The shooting immediately commanded the attention of the nation, and Philando became yet another symbol of the Black Lives Matter movement. Though public opinion and the evidence seemed to weigh against Officer Jeronimo Yanez, the jury composed of ten white individuals and two people of color acquitted the officer on all charges. The video of Castile’s final moments filmed by Reynolds, a key piece of evidence, was not shown in court by the prosecution.
“I will continue to say murder I am so very, very, very disappointed in the system here in the state of Minnesota. Nowhere in the world do you die from being honest and telling the truth.”Valerie Castile, Philando’s mother
“He didn’t deserve to die the way he did. I will never have faith in the system.”Allysza Castile, Philando’s sister
Yanez had testified that he stopped Philando in the St Paul suburb of Falcon Heights because he thought the 32-year-old elementary school cafeteria worker looked like one of two men who had robbed a nearby convenience store a few days earlier. Philando’s car had a faulty brake light, giving the 29-year-old officer a legally sufficient pretext for pulling him over, several experts testified.

--- Short exercise 1 ---
Answer these questions about the account of the shooting:
(a) How many white individuals sat on the jury?
(b) Where did Yanez stop Philando?
(c) What fault did Philando's car have?
--- Short exercise 2 ---
Revise the account of the shooting between "The shooting immediately" and "by the prosecution.", inclusive, with "jury" replaced by "panel".
The lines after this point are separate material.

--- Extracted records ---

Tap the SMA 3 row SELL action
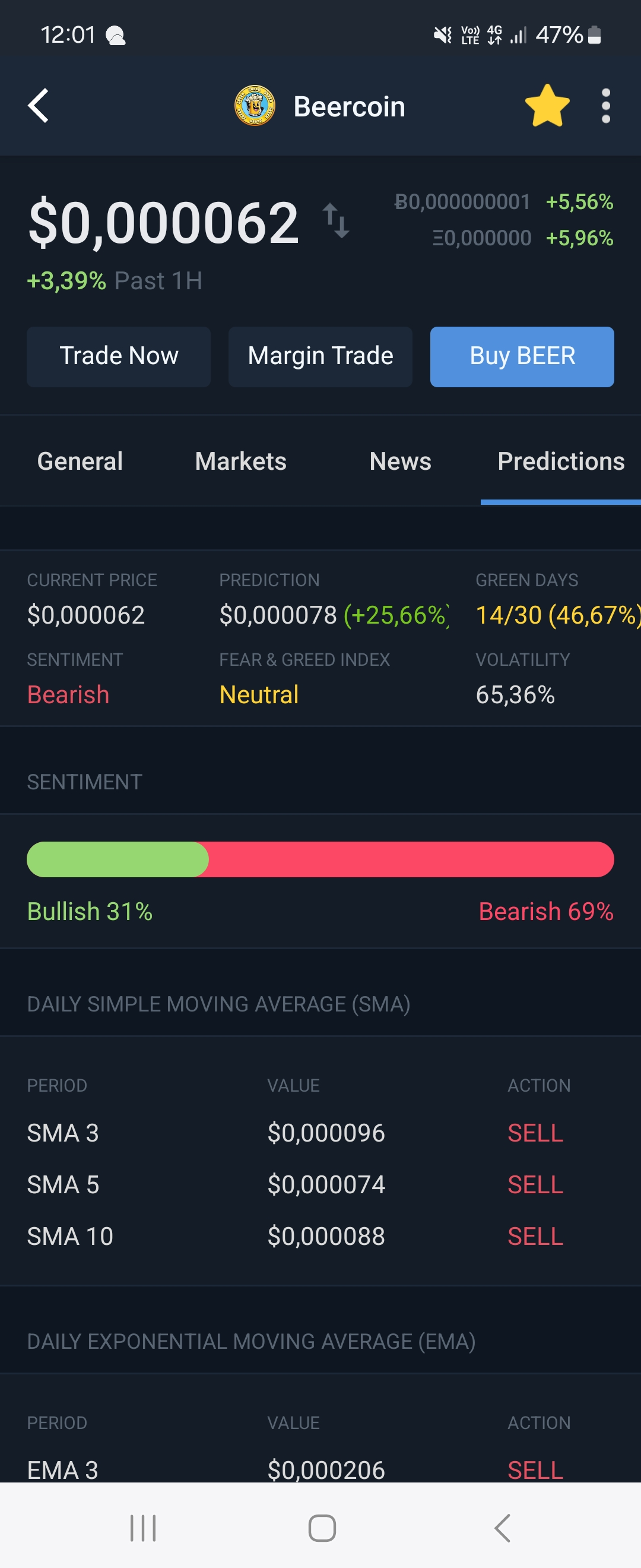 [x=535, y=1133]
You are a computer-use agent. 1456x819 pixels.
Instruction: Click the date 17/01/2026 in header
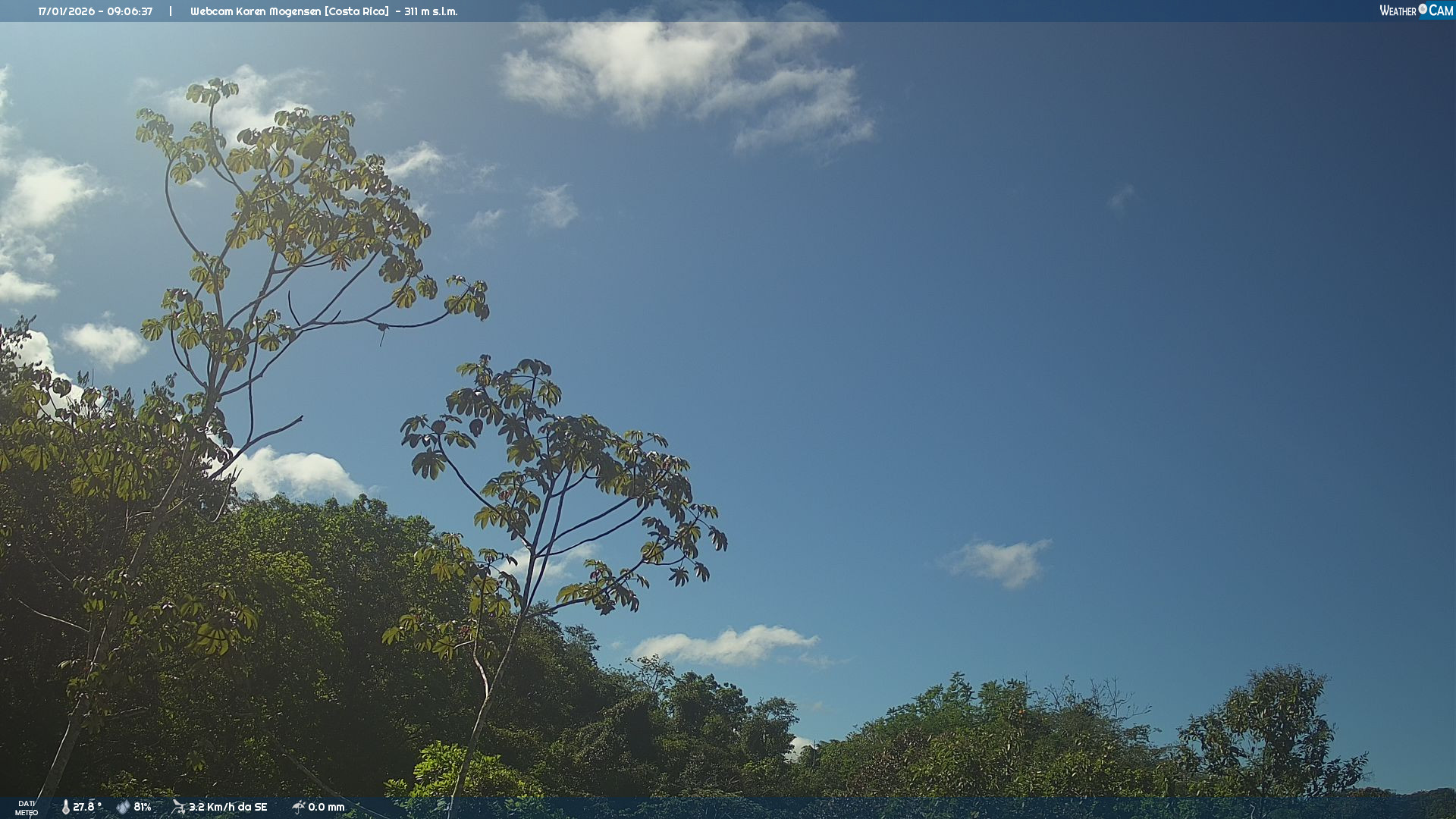[66, 11]
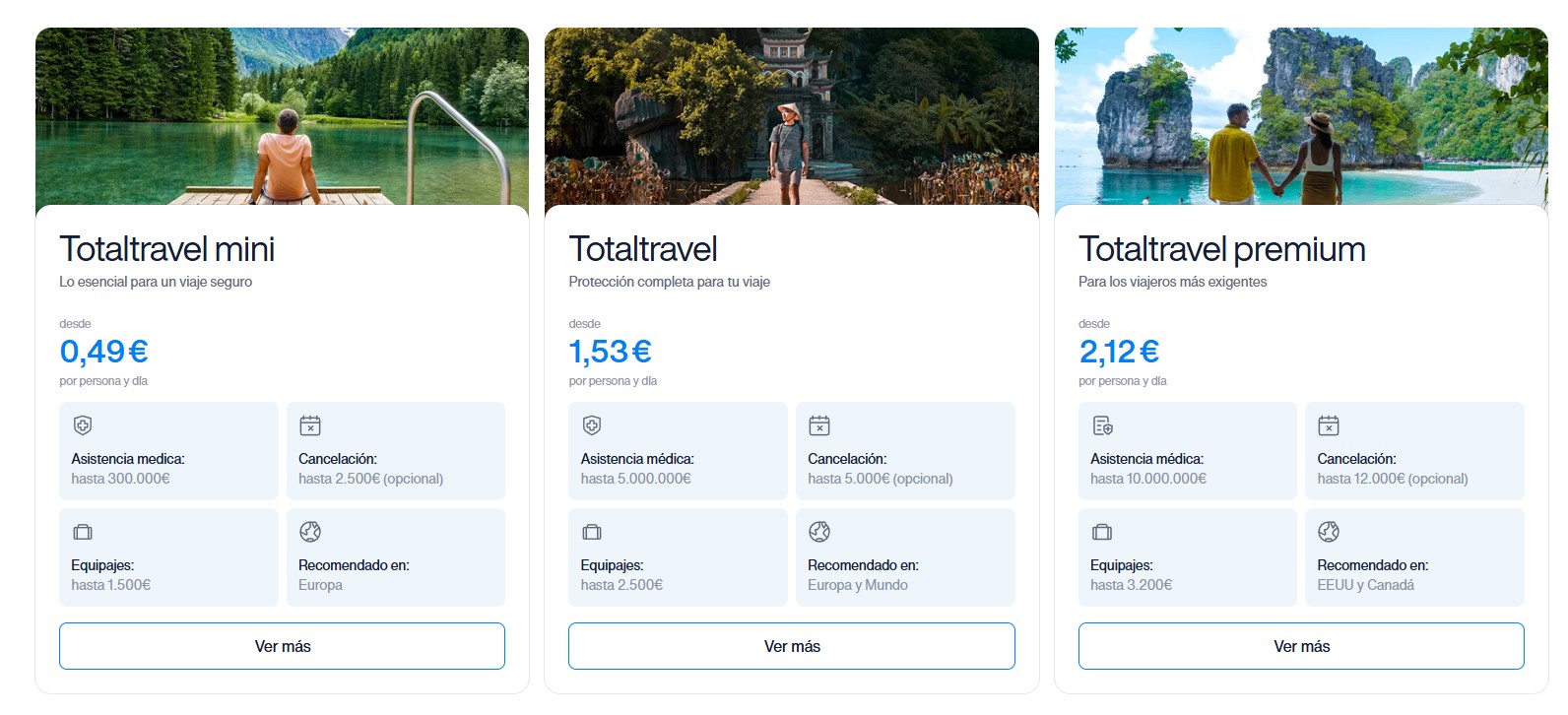Open the lake dock photo of Totaltravel mini

(x=282, y=116)
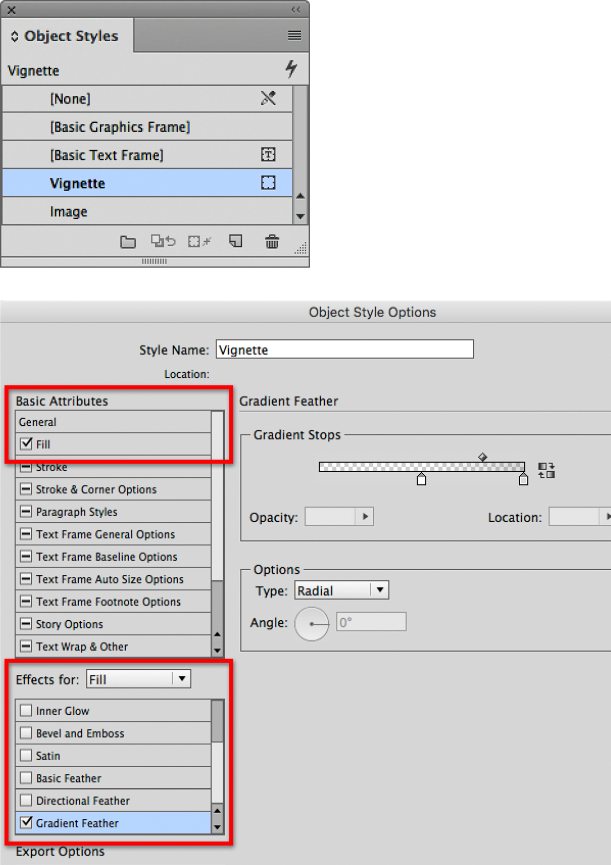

--- Complete answer 1 ---
(a) Ten.
(b) In the St Paul suburb of Falcon Heights.
(c) A faulty brake light.

--- Complete answer 2 ---
The shooting immediately commanded the attention of the nation, and Philando became yet another symbol of the Black Lives Matter movement. Though public opinion and the evidence seemed to weigh against Officer Jeronimo Yanez, the panel composed of ten white individuals and two people of color acquitted the officer on all charges. The video of Castile’s final moments filmed by Reynolds, a key piece of evidence, was not shown in court by the prosecution.